POR CRISTHIAN JIMENEZ.- El atajo de las ejecuciones policiales es el fracaso de cualquier plan de seguridad ciudadana.
Los presidentes recurren a la asesoría internacional y local para planes de contención de la violencia y la criminalidad, pero desesperan cuando no ven resultados a corto plazo y aumentan los reclamos ciudadanos.
Los políticos caen vencidos por las constantes denuncias y reportajes de crímenes y raterías en periódicos, radio y televisión y, ahora, por las temibles redes sociales y sus “tendencias” y “viralizaciones”.
El presidente Luis Abinader y el PRM son víctimas de sus pronunciamientos tremendistas cuando ocupaban el litoral opositor.

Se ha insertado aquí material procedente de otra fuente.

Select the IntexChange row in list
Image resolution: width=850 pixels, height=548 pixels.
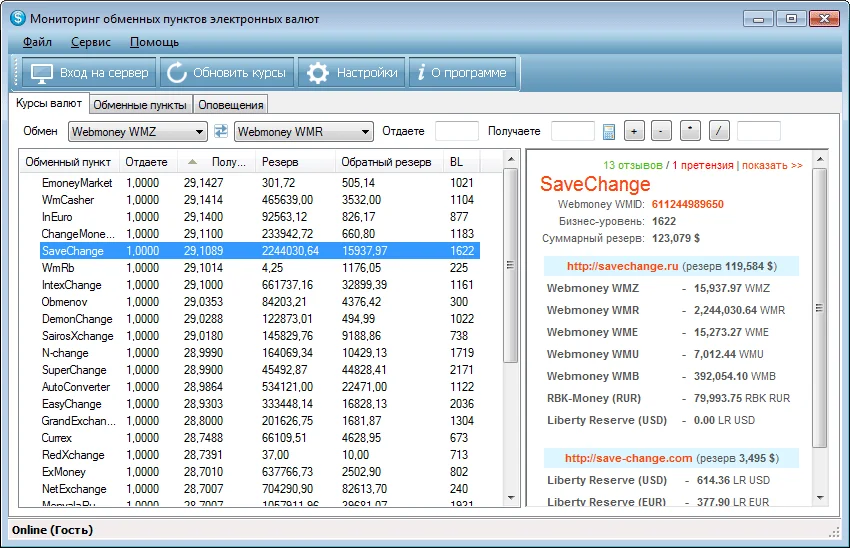pyautogui.click(x=71, y=285)
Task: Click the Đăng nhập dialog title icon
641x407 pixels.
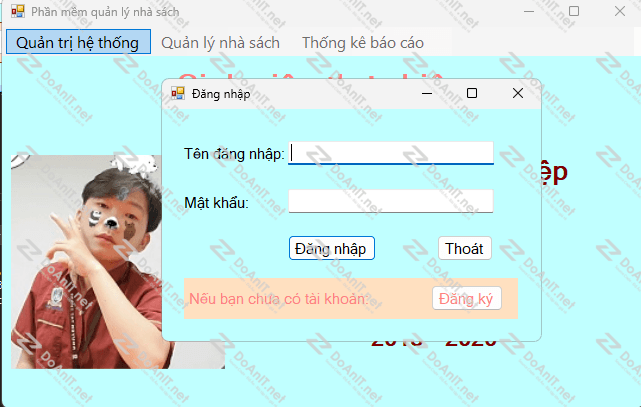Action: click(178, 93)
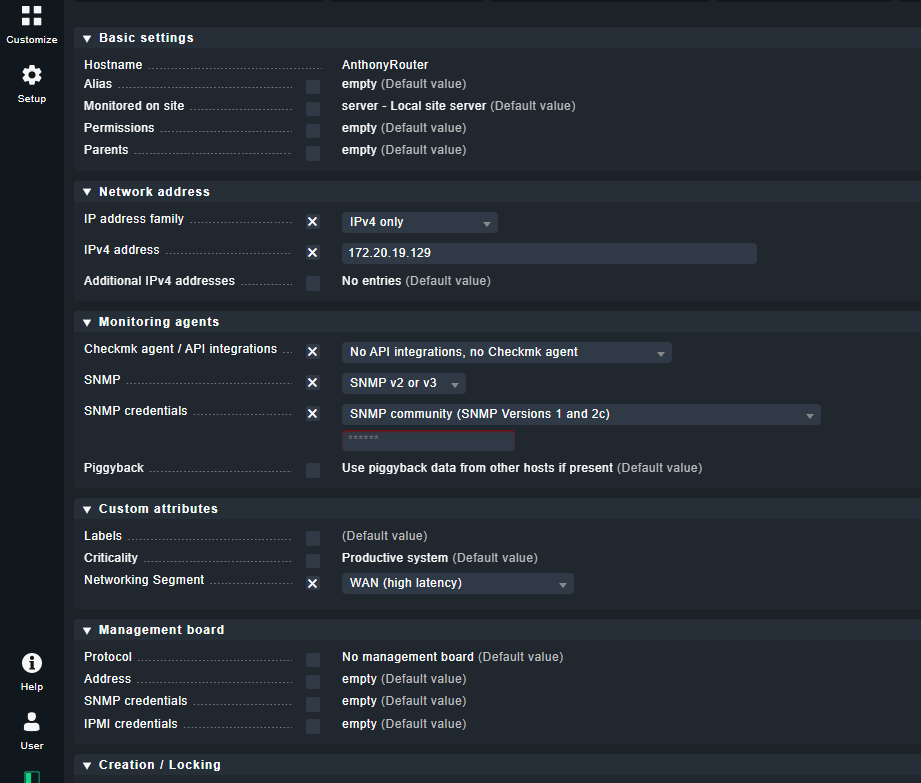Open the WAN (high latency) dropdown

click(x=457, y=584)
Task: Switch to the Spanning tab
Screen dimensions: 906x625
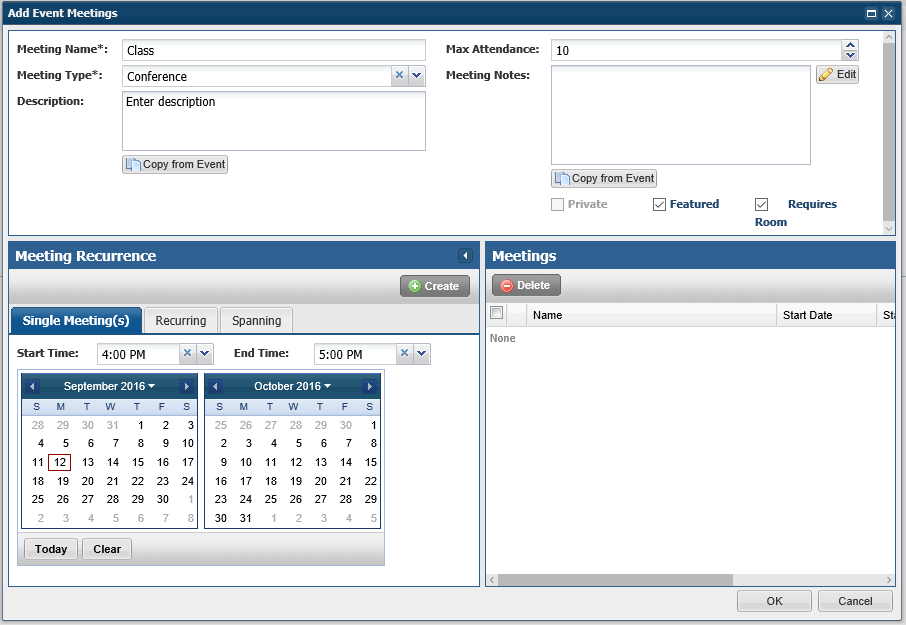Action: point(256,320)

La paz y la seguridad se reinstalarían en cuestión de meses, decían presuntuosos, al lado de sus asesores extranjeros.
La realidad los golpeó rudamente al encontrarse con los deficientes instrumentos para la enorme tarea: corrupción policial, insuficiencia de recursos y de formación, desmotivación, indisciplina, desorganización institucional y un largo etcétera que completaría gustoso el ya famoso comisionado.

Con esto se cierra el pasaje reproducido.